[Material shown Boundary: Start]

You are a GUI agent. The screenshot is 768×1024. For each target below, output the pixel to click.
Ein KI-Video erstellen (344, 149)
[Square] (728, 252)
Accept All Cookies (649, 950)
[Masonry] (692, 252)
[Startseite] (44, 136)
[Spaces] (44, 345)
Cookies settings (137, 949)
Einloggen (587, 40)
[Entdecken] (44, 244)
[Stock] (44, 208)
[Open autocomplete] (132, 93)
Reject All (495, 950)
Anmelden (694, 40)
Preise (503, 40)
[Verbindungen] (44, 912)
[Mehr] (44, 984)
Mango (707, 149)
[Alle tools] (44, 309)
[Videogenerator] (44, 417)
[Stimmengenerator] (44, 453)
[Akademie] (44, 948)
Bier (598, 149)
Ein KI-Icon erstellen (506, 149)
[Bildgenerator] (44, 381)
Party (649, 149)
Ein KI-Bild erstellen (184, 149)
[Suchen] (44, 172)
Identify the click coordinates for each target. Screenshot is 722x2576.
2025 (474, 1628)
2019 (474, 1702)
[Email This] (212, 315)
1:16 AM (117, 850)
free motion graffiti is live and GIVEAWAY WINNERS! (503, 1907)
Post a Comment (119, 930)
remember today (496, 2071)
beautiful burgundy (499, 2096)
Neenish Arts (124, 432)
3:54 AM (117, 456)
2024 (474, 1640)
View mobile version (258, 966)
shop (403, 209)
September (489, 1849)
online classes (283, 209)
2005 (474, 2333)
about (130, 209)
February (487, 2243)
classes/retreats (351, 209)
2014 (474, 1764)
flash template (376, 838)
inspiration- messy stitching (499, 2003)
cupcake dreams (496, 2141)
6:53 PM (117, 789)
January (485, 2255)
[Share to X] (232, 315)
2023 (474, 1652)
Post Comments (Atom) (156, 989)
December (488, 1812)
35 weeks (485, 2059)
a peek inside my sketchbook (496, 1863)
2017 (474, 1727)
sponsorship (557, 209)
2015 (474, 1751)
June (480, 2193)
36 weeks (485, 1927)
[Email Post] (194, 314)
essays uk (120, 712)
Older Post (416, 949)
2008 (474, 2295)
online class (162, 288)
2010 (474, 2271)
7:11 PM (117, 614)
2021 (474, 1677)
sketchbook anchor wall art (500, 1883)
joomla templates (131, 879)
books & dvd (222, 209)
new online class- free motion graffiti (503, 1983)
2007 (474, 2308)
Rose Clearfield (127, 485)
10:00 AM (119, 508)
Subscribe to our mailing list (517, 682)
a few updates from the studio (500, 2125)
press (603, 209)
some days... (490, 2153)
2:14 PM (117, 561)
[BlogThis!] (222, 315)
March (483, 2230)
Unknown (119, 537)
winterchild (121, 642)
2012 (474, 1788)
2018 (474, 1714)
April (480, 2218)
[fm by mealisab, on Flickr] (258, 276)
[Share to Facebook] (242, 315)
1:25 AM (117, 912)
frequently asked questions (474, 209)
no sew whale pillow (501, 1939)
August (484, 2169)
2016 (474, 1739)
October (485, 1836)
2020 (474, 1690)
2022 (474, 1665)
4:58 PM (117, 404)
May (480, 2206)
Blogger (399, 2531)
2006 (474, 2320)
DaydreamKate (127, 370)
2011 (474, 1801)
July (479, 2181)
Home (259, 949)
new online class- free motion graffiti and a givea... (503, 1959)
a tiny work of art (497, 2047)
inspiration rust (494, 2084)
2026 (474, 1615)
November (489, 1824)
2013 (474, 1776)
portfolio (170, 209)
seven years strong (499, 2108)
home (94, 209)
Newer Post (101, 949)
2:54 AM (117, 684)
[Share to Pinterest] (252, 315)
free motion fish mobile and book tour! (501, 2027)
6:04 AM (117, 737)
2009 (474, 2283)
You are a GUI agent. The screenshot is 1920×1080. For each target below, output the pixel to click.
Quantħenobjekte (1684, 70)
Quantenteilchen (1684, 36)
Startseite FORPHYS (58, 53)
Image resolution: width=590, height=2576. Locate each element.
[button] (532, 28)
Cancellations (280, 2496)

[Material shown Boundary: End]

> **What is needed**
All of the entries should be output exactly as they appear above.

> **Exercise answer**
You are a GUI agent. The screenshot is 768×1024. For each target below, output the pixel to click.
Ein KI-Video erstellen (344, 149)
[Square] (728, 252)
Accept All Cookies (649, 950)
[Masonry] (692, 252)
[Startseite] (44, 136)
[Spaces] (44, 345)
Cookies settings (137, 949)
Einloggen (587, 40)
[Entdecken] (44, 244)
[Stock] (44, 208)
[Open autocomplete] (132, 93)
Reject All (495, 950)
Anmelden (694, 40)
Preise (503, 40)
[Verbindungen] (44, 912)
[Mehr] (44, 984)
Mango (707, 149)
[Alle tools] (44, 309)
[Videogenerator] (44, 417)
[Stimmengenerator] (44, 453)
[Akademie] (44, 948)
Bier (598, 149)
Ein KI-Icon erstellen (506, 149)
[Bildgenerator] (44, 381)
Party (649, 149)
Ein KI-Bild erstellen (184, 149)
[Suchen] (44, 172)
Identify the click coordinates for each target. Screenshot is 722x2576.
2025 (474, 1628)
2019 (474, 1702)
[Email This] (212, 315)
1:16 AM (117, 850)
free motion graffiti is live and GIVEAWAY WINNERS! (503, 1907)
Post a Comment (119, 930)
remember today (496, 2071)
beautiful burgundy (499, 2096)
Neenish Arts (124, 432)
3:54 AM (117, 456)
2024 (474, 1640)
View mobile version (258, 966)
shop (403, 209)
September (489, 1849)
online classes (283, 209)
2005 (474, 2333)
about (130, 209)
February (487, 2243)
classes/retreats (351, 209)
2014 (474, 1764)
flash template (376, 838)
inspiration- messy stitching (499, 2003)
cupcake dreams (496, 2141)
6:53 PM (117, 789)
January (485, 2255)
[Share to X] (232, 315)
2023 (474, 1652)
Post Comments (Atom) (156, 989)
December (488, 1812)
35 weeks (485, 2059)
a peek inside my sketchbook (496, 1863)
2017 (474, 1727)
sponsorship (557, 209)
2015 (474, 1751)
June (480, 2193)
36 weeks (485, 1927)
[Email Post] (194, 314)
essays uk (120, 712)
Older Post (416, 949)
2008 (474, 2295)
online class (162, 288)
2010 (474, 2271)
7:11 PM (117, 614)
2021 (474, 1677)
sketchbook anchor wall art (500, 1883)
joomla templates (131, 879)
books & dvd (222, 209)
new online class- free motion graffiti (503, 1983)
2007 (474, 2308)
Rose Clearfield (127, 485)
10:00 AM (119, 508)
Subscribe to our mailing list (517, 682)
a few updates from the studio (500, 2125)
press (603, 209)
some days... (490, 2153)
2:14 PM (117, 561)
[BlogThis!] (222, 315)
March (483, 2230)
Unknown (119, 537)
winterchild (121, 642)
2012 (474, 1788)
2018 (474, 1714)
April (480, 2218)
[fm by mealisab, on Flickr] (258, 276)
[Share to Facebook] (242, 315)
1:25 AM (117, 912)
frequently asked questions (474, 209)
no sew whale pillow (501, 1939)
August (484, 2169)
2016 (474, 1739)
October (485, 1836)
2020 (474, 1690)
2022 (474, 1665)
4:58 PM (117, 404)
May (480, 2206)
Blogger (399, 2531)
2006 (474, 2320)
DaydreamKate (127, 370)
2011 (474, 1801)
July (479, 2181)
Home (259, 949)
new online class- free motion graffiti and a givea... (503, 1959)
a tiny work of art (497, 2047)
inspiration rust (494, 2084)
2026 (474, 1615)
November (489, 1824)
2013 (474, 1776)
portfolio (170, 209)
seven years strong (499, 2108)
home (94, 209)
Newer Post (101, 949)
2:54 AM (117, 684)
[Share to Pinterest] (252, 315)
free motion fish mobile and book tour! (501, 2027)
6:04 AM (117, 737)
2009 (474, 2283)
You are a GUI agent. The screenshot is 1920×1080. For each target below, output the pixel to click.
Quantħenobjekte (1684, 70)
Quantenteilchen (1684, 36)
Startseite FORPHYS (58, 53)
Image resolution: width=590, height=2576. Locate each element.
[button] (532, 28)
Cancellations (280, 2496)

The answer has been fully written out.